═══ Supplied data ═══

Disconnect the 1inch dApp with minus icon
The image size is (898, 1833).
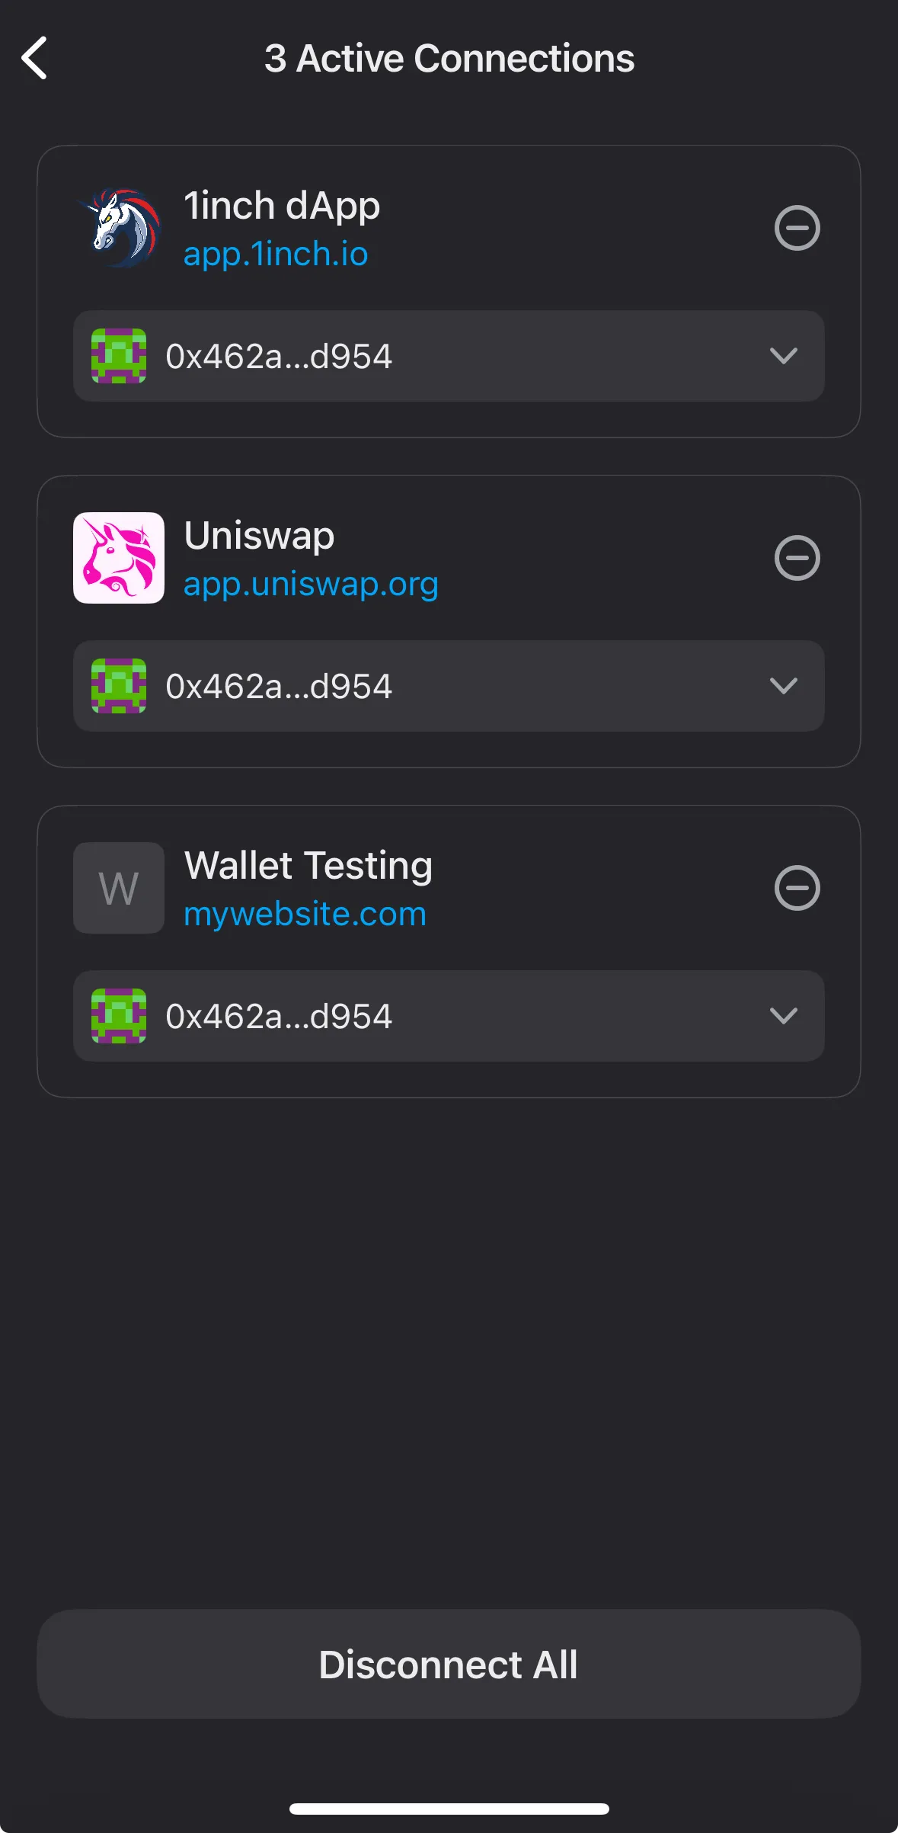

═══
═══ Supplied data ═══

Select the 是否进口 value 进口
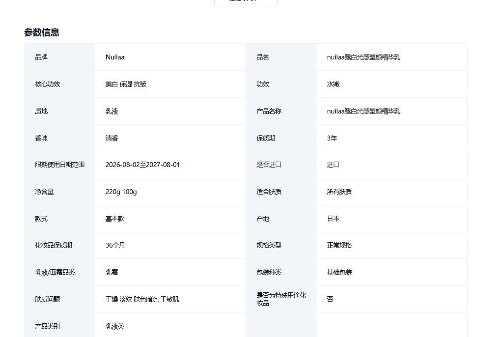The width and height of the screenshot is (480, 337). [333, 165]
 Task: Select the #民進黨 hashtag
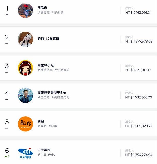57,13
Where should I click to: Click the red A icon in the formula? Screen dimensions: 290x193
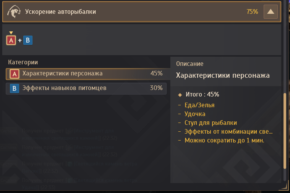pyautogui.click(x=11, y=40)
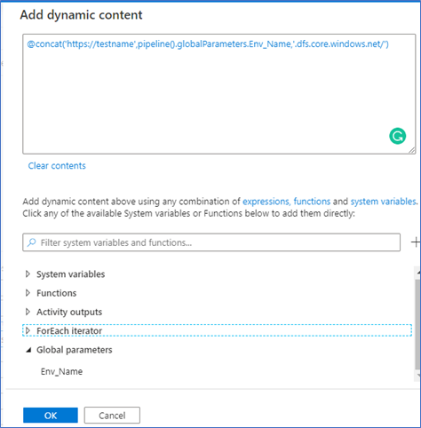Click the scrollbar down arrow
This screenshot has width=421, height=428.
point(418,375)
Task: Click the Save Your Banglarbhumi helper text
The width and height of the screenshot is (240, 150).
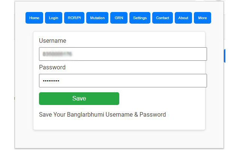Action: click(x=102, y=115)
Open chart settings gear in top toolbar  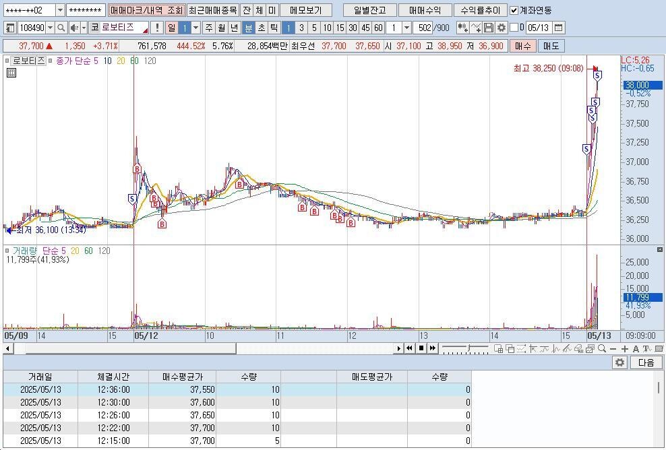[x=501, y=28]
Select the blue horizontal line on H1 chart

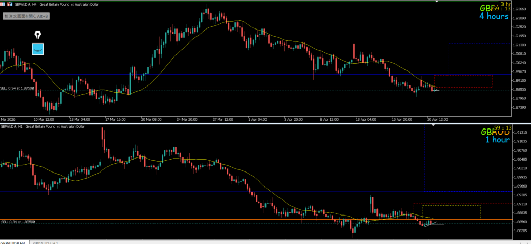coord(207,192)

═══

◆ Action item
Output the lines above between the one holding "Disconnect the 1inch dApp with minus icon" and the one holding "The image size is (898, 1833).", inclusive, with nothing before or after them.

◆ Response to the task
Disconnect the 1inch dApp with minus icon
The image size is (898, 1833).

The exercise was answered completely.